Man and society must, of course, become evermore aware and more and more thoroughly universal if they are to genuinely progress toward peace and freedom. And, today, more than ever, one's ultimatum should - and must - originate from the depths of being if we are to become truly enlightened and free men by overcoming the limitations set by our circumscribed, oppressive existence - socioeconomic, politico-cultural, and religious - in the spirit of humanitas, of arete, of educere, which is to draw out our humanity to the maximum, to the optimum degree.
 
Obviously, we must leave the cave and sever all symbiotic, submisive ties of blood and soil - smash the idols - defy the gods - and get to the root, the heart, the very core of our nature as human beings, which is the real problem and crisis - and, ultimately, the only revolution.
 
The great teachers and enlightened critics of the human condition cite feelings and emotions as the behavioral mainspring and that man's highest aim is to become fully human, and if he is to realize his own spiritual and cultural heritage to the fullest, he is first to master his irrational self - namely, fear, hostility, pride, greed, impatience, anger, folly. (I.e., change of heart...the only sole, efective basis for reform.)
 
 
This idea of freedom is as old as human speculation.

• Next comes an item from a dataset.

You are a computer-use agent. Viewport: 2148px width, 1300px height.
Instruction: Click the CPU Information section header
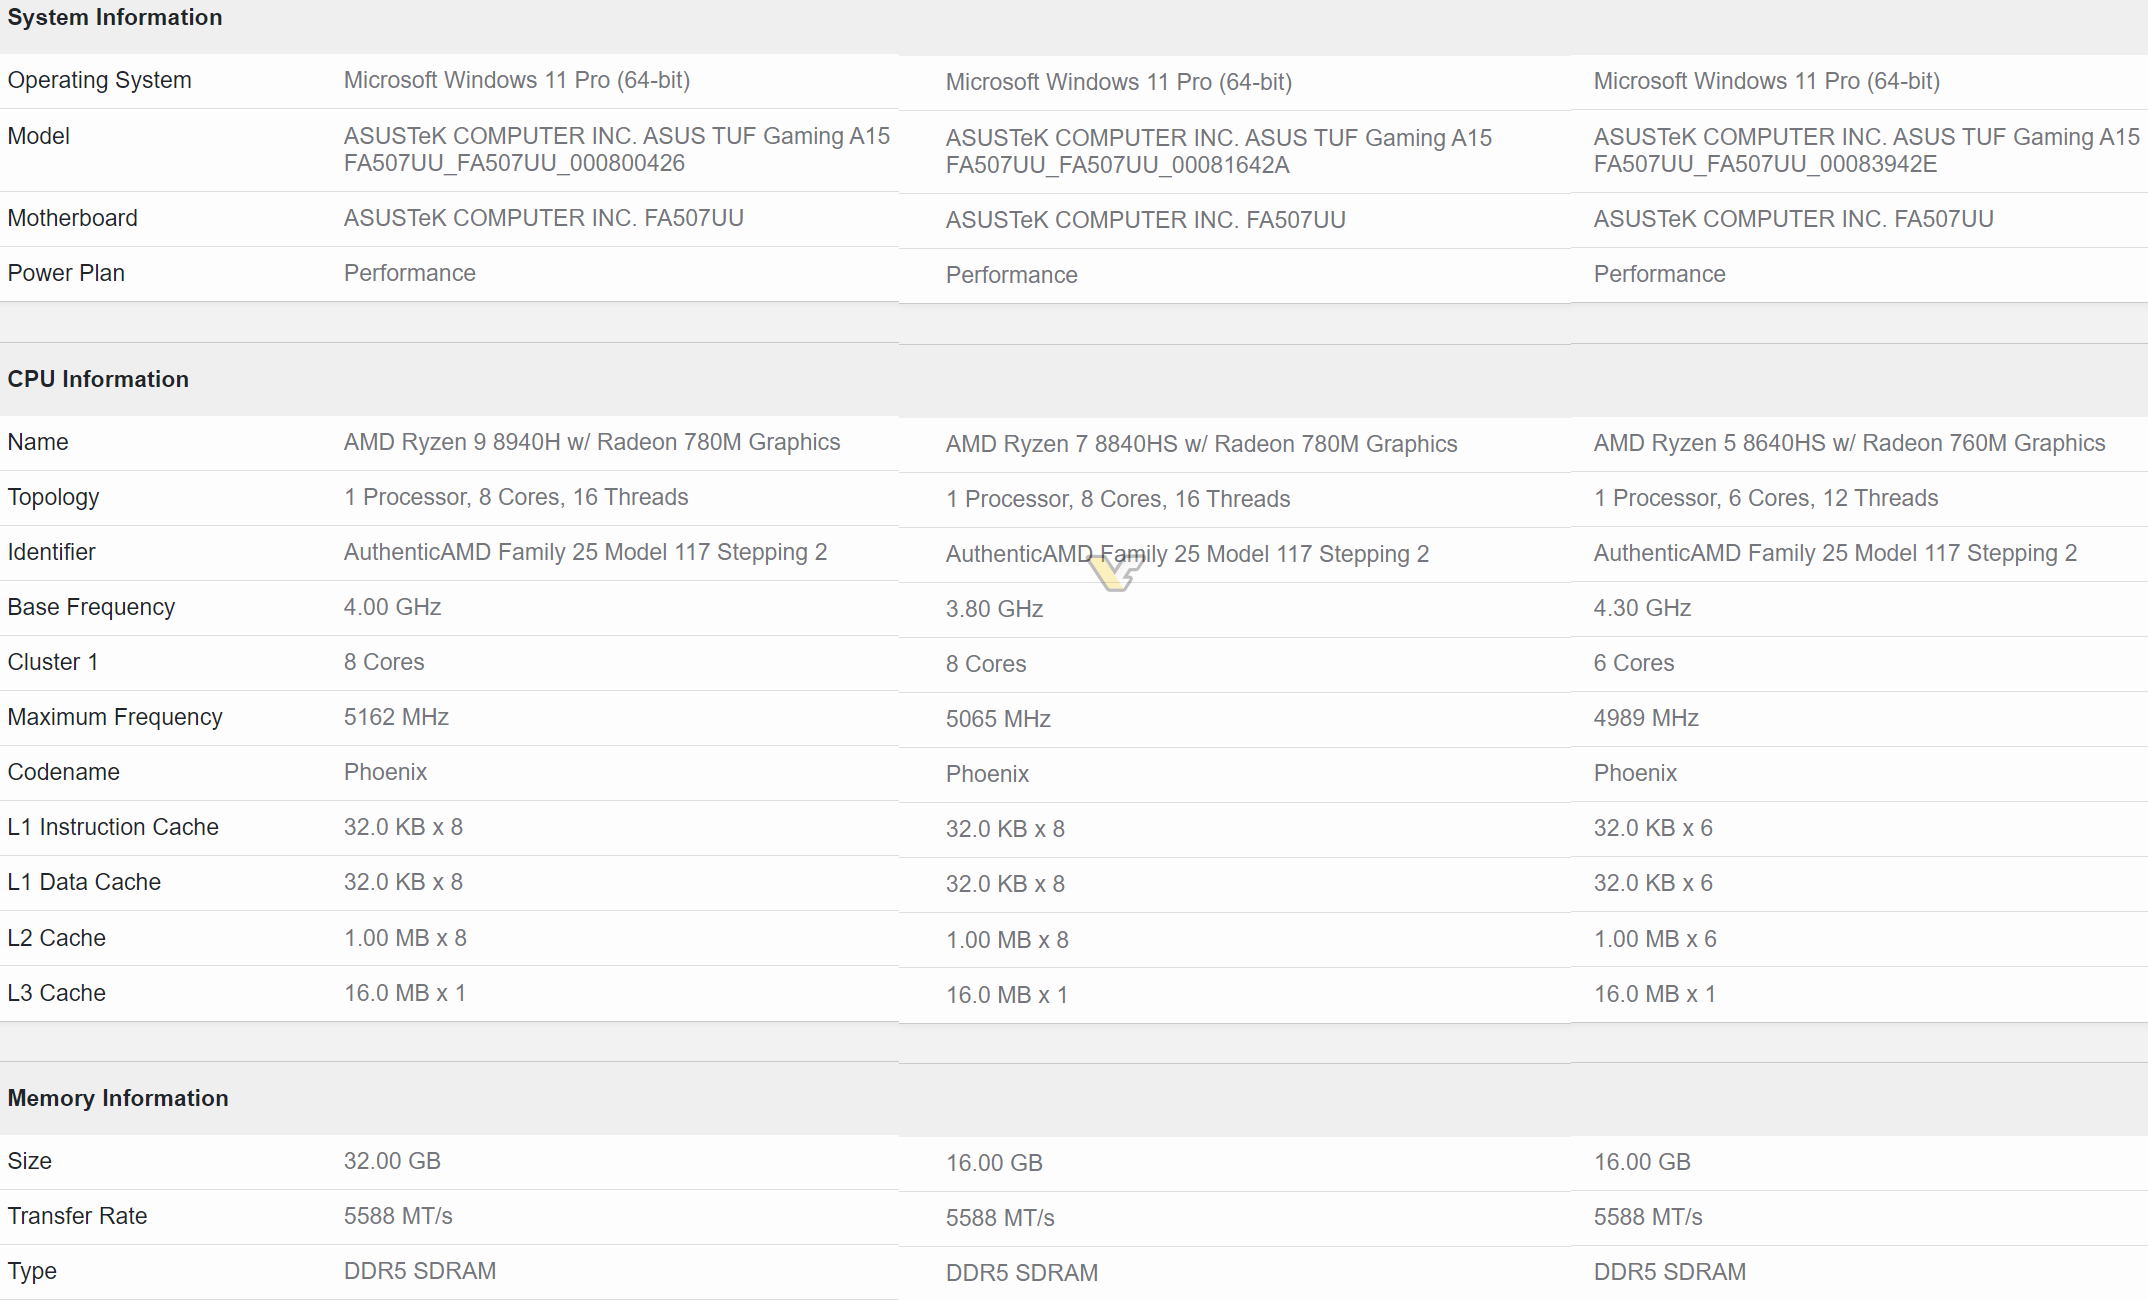click(98, 379)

It is present in the Sanskrit texts, in Aristotle, Epicurus, Epictetus, Augustine, and Descartes. Perhaps, its best expression can be found in Plato's allegory of the cave. What would freedom be if not the effort at breaking one's chains, climbing with great caution and difficulty the steep walls of the cave, and finally seeing the sun? What would fredom be if the Philosopher, after seeing the sun, did not return to the back of the cave to tell men that what they see is an illusion; that real freedom lies in the awareness of truth?